- [Requirement]: The records below are to be quoted in full; please keep every word exact.

- [Data for the task]:
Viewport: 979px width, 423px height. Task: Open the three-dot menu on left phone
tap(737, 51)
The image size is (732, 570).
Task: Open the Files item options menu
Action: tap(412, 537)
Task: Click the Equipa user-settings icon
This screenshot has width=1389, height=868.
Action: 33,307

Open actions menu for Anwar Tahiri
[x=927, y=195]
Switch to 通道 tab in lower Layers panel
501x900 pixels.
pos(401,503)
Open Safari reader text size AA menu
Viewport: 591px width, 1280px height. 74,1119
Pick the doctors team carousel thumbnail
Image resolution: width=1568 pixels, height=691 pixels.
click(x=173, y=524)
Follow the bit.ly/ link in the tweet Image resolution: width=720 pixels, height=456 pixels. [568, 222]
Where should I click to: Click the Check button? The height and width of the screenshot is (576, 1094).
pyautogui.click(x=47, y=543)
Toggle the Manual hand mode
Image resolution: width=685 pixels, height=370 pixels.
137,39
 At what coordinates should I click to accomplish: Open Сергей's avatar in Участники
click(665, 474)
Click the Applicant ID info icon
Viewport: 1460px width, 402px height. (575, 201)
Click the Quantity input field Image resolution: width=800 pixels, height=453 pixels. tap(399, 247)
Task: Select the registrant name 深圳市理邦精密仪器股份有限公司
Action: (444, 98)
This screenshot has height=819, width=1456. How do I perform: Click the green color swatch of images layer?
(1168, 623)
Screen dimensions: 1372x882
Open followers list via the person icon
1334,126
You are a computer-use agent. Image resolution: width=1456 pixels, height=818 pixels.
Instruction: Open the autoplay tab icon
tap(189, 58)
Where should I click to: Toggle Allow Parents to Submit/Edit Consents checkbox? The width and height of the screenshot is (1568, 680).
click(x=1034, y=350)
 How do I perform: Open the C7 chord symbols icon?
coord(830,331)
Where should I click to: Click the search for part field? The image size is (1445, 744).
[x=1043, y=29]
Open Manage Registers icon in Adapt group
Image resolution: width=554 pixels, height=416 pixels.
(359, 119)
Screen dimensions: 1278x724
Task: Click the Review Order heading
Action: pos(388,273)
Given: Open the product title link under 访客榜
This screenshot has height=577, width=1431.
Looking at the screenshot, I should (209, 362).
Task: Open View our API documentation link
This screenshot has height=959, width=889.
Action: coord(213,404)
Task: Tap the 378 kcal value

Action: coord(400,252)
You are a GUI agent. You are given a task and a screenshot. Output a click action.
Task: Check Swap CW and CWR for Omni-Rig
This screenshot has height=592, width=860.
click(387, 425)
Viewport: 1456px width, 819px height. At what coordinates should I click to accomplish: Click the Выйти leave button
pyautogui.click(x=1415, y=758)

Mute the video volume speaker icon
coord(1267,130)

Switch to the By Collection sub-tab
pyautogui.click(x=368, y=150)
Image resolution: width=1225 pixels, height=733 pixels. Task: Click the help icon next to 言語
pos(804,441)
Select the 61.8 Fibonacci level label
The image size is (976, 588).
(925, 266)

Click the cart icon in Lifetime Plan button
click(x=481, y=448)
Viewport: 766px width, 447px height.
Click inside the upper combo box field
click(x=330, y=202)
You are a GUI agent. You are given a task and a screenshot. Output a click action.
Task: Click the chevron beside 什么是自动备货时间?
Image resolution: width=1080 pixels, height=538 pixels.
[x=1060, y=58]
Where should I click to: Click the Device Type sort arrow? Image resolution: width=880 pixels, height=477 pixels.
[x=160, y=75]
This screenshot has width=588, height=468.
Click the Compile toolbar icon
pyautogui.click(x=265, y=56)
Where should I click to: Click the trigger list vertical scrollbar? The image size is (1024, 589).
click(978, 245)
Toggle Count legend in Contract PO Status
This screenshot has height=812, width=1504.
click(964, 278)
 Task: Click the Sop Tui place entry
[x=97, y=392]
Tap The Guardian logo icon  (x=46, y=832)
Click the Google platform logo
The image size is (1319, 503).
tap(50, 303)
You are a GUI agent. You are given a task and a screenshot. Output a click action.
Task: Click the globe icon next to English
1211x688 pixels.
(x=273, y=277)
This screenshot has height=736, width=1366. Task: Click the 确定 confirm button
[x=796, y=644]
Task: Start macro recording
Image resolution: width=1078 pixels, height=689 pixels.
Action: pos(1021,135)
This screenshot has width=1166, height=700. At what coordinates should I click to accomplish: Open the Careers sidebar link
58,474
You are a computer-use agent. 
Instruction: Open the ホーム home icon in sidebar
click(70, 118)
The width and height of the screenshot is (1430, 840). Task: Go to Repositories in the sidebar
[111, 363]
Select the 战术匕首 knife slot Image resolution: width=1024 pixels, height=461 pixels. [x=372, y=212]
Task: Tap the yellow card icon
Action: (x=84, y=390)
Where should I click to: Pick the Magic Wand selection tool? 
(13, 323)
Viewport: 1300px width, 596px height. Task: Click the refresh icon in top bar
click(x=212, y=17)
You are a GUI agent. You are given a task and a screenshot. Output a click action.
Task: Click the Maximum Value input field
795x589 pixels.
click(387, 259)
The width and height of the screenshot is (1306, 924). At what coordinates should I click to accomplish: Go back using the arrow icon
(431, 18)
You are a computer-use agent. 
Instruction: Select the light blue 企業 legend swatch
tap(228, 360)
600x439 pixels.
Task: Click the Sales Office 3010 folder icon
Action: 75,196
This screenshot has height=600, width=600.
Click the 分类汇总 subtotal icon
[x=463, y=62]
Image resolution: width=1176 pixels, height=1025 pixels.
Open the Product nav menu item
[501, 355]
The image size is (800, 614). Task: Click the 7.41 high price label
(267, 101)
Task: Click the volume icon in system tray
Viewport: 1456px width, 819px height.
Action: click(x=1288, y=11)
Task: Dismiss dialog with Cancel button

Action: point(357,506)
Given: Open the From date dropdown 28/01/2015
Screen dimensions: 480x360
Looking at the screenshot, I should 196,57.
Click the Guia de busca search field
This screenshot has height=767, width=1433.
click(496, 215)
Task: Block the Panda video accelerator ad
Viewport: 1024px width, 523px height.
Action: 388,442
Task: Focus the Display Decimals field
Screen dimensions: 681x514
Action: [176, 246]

- [Result of the exercise]:
Viewport: 979px width, 423px height. Task: Open the three-dot menu on left phone
tap(737, 51)
The image size is (732, 570).
Task: Open the Files item options menu
Action: tap(412, 537)
Task: Click the Equipa user-settings icon
This screenshot has width=1389, height=868.
Action: 33,307

Open actions menu for Anwar Tahiri
[x=927, y=195]
Switch to 通道 tab in lower Layers panel
501x900 pixels.
pos(401,503)
Open Safari reader text size AA menu
Viewport: 591px width, 1280px height. 74,1119
Pick the doctors team carousel thumbnail
Image resolution: width=1568 pixels, height=691 pixels.
click(x=173, y=524)
Follow the bit.ly/ link in the tweet Image resolution: width=720 pixels, height=456 pixels. [568, 222]
Where should I click to: Click the Check button? The height and width of the screenshot is (576, 1094).
pyautogui.click(x=47, y=543)
Toggle the Manual hand mode
Image resolution: width=685 pixels, height=370 pixels.
137,39
 At what coordinates should I click to accomplish: Open Сергей's avatar in Участники
click(665, 474)
Click the Applicant ID info icon
Viewport: 1460px width, 402px height. (575, 201)
Click the Quantity input field Image resolution: width=800 pixels, height=453 pixels. tap(399, 247)
Task: Select the registrant name 深圳市理邦精密仪器股份有限公司
Action: (444, 98)
This screenshot has height=819, width=1456. How do I perform: Click the green color swatch of images layer?
(1168, 623)
Screen dimensions: 1372x882
Open followers list via the person icon
1334,126
You are a computer-use agent. Image resolution: width=1456 pixels, height=818 pixels.
Instruction: Open the autoplay tab icon
tap(189, 58)
Where should I click to: Toggle Allow Parents to Submit/Edit Consents checkbox? The width and height of the screenshot is (1568, 680).
click(x=1034, y=350)
 How do I perform: Open the C7 chord symbols icon?
coord(830,331)
Where should I click to: Click the search for part field? The image size is (1445, 744).
[x=1043, y=29]
Open Manage Registers icon in Adapt group
Image resolution: width=554 pixels, height=416 pixels.
(359, 119)
Screen dimensions: 1278x724
Task: Click the Review Order heading
Action: pos(388,273)
Given: Open the product title link under 访客榜
This screenshot has height=577, width=1431.
Looking at the screenshot, I should (209, 362).
Task: Open View our API documentation link
This screenshot has height=959, width=889.
Action: coord(213,404)
Task: Tap the 378 kcal value

Action: coord(400,252)
You are a GUI agent. You are given a task and a screenshot. Output a click action.
Task: Check Swap CW and CWR for Omni-Rig
This screenshot has height=592, width=860.
click(387, 425)
Viewport: 1456px width, 819px height. At what coordinates should I click to accomplish: Click the Выйти leave button
pyautogui.click(x=1415, y=758)

Mute the video volume speaker icon
coord(1267,130)

Switch to the By Collection sub-tab
pyautogui.click(x=368, y=150)
Image resolution: width=1225 pixels, height=733 pixels. Task: Click the help icon next to 言語
pos(804,441)
Select the 61.8 Fibonacci level label
The image size is (976, 588).
(925, 266)

Click the cart icon in Lifetime Plan button
click(x=481, y=448)
Viewport: 766px width, 447px height.
Click inside the upper combo box field
click(x=330, y=202)
You are a GUI agent. You are given a task and a screenshot. Output a click action.
Task: Click the chevron beside 什么是自动备货时间?
Image resolution: width=1080 pixels, height=538 pixels.
[x=1060, y=58]
Where should I click to: Click the Device Type sort arrow? Image resolution: width=880 pixels, height=477 pixels.
[x=160, y=75]
This screenshot has width=588, height=468.
Click the Compile toolbar icon
pyautogui.click(x=265, y=56)
Where should I click to: Click the trigger list vertical scrollbar? The image size is (1024, 589).
click(978, 245)
Toggle Count legend in Contract PO Status
This screenshot has height=812, width=1504.
click(964, 278)
 Task: Click the Sop Tui place entry
[x=97, y=392]
Tap The Guardian logo icon  (x=46, y=832)
Click the Google platform logo
The image size is (1319, 503).
tap(50, 303)
You are a GUI agent. You are given a task and a screenshot. Output a click action.
Task: Click the globe icon next to English
1211x688 pixels.
(x=273, y=277)
This screenshot has height=736, width=1366. Task: Click the 确定 confirm button
[x=796, y=644]
Task: Start macro recording
Image resolution: width=1078 pixels, height=689 pixels.
Action: pos(1021,135)
This screenshot has width=1166, height=700. At what coordinates should I click to accomplish: Open the Careers sidebar link
58,474
You are a computer-use agent. 
Instruction: Open the ホーム home icon in sidebar
click(70, 118)
The width and height of the screenshot is (1430, 840). Task: Go to Repositories in the sidebar
[111, 363]
Select the 战术匕首 knife slot Image resolution: width=1024 pixels, height=461 pixels. [x=372, y=212]
Task: Tap the yellow card icon
Action: (x=84, y=390)
Where should I click to: Pick the Magic Wand selection tool? 
(13, 323)
Viewport: 1300px width, 596px height. Task: Click the refresh icon in top bar
click(x=212, y=17)
You are a GUI agent. You are given a task and a screenshot. Output a click action.
Task: Click the Maximum Value input field
795x589 pixels.
click(387, 259)
The width and height of the screenshot is (1306, 924). At what coordinates should I click to accomplish: Go back using the arrow icon
(431, 18)
You are a computer-use agent. 
Instruction: Select the light blue 企業 legend swatch
tap(228, 360)
600x439 pixels.
Task: Click the Sales Office 3010 folder icon
Action: 75,196
This screenshot has height=600, width=600.
Click the 分类汇总 subtotal icon
[x=463, y=62]
Image resolution: width=1176 pixels, height=1025 pixels.
Open the Product nav menu item
[501, 355]
The image size is (800, 614). Task: Click the 7.41 high price label
(267, 101)
Task: Click the volume icon in system tray
Viewport: 1456px width, 819px height.
Action: click(x=1288, y=11)
Task: Dismiss dialog with Cancel button

Action: point(357,506)
Given: Open the From date dropdown 28/01/2015
Screen dimensions: 480x360
Looking at the screenshot, I should 196,57.
Click the Guia de busca search field
This screenshot has height=767, width=1433.
click(496, 215)
Task: Block the Panda video accelerator ad
Viewport: 1024px width, 523px height.
Action: 388,442
Task: Focus the Display Decimals field
Screen dimensions: 681x514
Action: [176, 246]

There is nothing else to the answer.